(Objective A) Rewrite everything from the start of the source entries down to the line containing "Action: 157,401", replacing "motorboat" with "sailboat" and leaving all else unchanged.

(Quoted passage)

Wow. Much better. Which program did you use to clean it up with? From what I can tell, the light blue fringing is gone and the detail seems to "pop" out a bit more.

Great pic yourself! Thanks for giving me a baseline to go by. At least with the parameters you suggested, I have a starting point.

Have you been able to nab any planets while the scope was pointed upward?

William
 
Hi William
I use a free download from Google called Picasa to edit my photos. All I did with yours was change it to black & white which got rid of the brown cast to the image & then sharpened it as well as increased the contrast via the highlight & shadow features. As for snapping any planets I havent given it a go as yet but if you were keen to try theres a very active astro scope/digiscoping subforum on here thats a mine of information. I dont think that spotting scopes have enough magnification to do the Planets justice.

Rob.
 
Hi William
I use a free download from Google called Picasa to edit my photos. All I did with yours was change it to black & white which got rid of the brown cast to the image & then sharpened it as well as increased the contrast via the highlight & shadow features. As for snapping any planets I havent given it a go as yet but if you were keen to try theres a very active astro scope/digiscoping subforum on here thats a mine of information. I dont think that spotting scopes have enough magnification to do the Planets justice.

Rob.

LOL. I just found it as I didn't know if you meant figuratively or literally! So after I read your one post, on a whim I googled it voila! I guess it's a matter of messing around with the filters from there. You did a great job with the pic. Thank you! In keeping somewhat with the thread, I do like the Sony W300. My only gripe is where they put the tripod thread. It is proving to be a little bit of a bastard in terms of fitting a cable release bracket. I bought the SRB-Griturn compact bracket and the base is too small (or is it the arm or both). I haven't decided whether to send it back or try to fashion some type of longer base out of plexiglass that I have lying around.

Yep, I have been mining some info from there and I think you can get an astro adapter for the Zeiss which allows you to use astro-eyepieces. I guess you can get around 100x or so (allegedly). It certainly could never duplicate a real telescope, but it has some promises of basic astro fun.

I think I remember reading a post or two about some ability to obtain smaller images of Saturn and being able to distinguish the rings. That would be neat to see.

The fun stuff ahead!

William
 
William,

About focus, Taking some bird pics I suspected the camera was picking up on something that the scope wasn't so I did an experiment. I placed a couple pins with 1/8" heads on the side of a tree at about 40' - then tried the various focus settings. Even though the scope focus was the same the results were very different. The best result was the infinity setting. On other settings with the monitor magnified I could see the camera searching. When I use infinity the feathers are dead on even shooting through branches.

Joe
 
Hi Josef. I was interested in your comments about focus with the W300. I have just ordered this camera and impatiently downloaded the manual to have a look while I'm waiting for it to come! I don't see any way to manually focus to infinity mentioned in the manual. Is is possible to do this manually and leave it set on infintiy when shooting or do you mean to use the landscape mode ( with the icon of mountains ) and let it autofocus?

Thanks

Willie
 
I suspect "landscape" is what he means. But this method could also force the exposure program to use a smaller aperture to increase depth of field as indicated by his results of shooting through trees. This will generally lead to slower shutter speeds. FWIW, most digicam exposure programs default to an aperture priority with lens wide open as that is where the lens will be sharpest.

(Objective B) In the forum thread, what program does Rob say he uses to edit his photos?

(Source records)
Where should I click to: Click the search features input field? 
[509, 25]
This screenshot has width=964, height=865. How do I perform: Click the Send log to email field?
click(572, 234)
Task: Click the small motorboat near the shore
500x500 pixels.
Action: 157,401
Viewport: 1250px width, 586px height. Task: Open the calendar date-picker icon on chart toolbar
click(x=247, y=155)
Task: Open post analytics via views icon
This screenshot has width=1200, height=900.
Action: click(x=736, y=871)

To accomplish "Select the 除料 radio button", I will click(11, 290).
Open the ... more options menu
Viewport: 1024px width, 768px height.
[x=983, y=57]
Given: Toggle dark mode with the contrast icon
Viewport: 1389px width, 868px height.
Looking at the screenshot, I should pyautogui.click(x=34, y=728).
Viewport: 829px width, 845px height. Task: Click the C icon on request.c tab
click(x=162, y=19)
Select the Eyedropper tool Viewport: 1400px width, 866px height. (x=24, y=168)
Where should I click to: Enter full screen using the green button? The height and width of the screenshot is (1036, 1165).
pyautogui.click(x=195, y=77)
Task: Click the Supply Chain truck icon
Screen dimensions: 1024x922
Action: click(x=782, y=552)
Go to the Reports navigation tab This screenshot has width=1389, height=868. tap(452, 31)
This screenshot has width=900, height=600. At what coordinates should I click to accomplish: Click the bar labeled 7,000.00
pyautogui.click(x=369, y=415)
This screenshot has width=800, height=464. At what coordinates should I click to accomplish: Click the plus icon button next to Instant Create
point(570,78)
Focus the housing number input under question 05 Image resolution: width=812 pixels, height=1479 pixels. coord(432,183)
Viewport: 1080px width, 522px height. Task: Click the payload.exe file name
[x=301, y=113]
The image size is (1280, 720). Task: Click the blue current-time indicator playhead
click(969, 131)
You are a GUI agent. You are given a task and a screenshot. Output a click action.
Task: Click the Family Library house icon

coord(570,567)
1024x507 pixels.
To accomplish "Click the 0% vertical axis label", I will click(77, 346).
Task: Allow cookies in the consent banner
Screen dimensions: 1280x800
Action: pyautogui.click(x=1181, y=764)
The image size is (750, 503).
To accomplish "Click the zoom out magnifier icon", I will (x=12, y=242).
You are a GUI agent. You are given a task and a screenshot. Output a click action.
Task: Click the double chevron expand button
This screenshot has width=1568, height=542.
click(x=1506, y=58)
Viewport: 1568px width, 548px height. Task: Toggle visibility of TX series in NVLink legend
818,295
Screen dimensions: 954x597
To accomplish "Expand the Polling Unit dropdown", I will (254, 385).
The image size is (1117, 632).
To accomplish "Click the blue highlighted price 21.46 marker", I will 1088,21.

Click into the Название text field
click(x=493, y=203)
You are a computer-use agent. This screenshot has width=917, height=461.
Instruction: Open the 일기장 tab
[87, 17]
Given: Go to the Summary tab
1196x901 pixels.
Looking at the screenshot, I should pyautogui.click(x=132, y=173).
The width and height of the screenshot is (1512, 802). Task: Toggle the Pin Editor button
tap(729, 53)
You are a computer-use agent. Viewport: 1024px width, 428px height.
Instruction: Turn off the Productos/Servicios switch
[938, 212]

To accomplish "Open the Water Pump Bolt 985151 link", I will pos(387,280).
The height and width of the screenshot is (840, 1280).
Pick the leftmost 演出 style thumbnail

(Exercise solution A)
Where should I click to: Click the search features input field? 
[509, 25]
This screenshot has width=964, height=865. How do I perform: Click the Send log to email field?
click(572, 234)
Task: Click the small sailboat near the shore
500x500 pixels.
Action: 157,401

(Exercise solution B) Picasa, a free download from Google.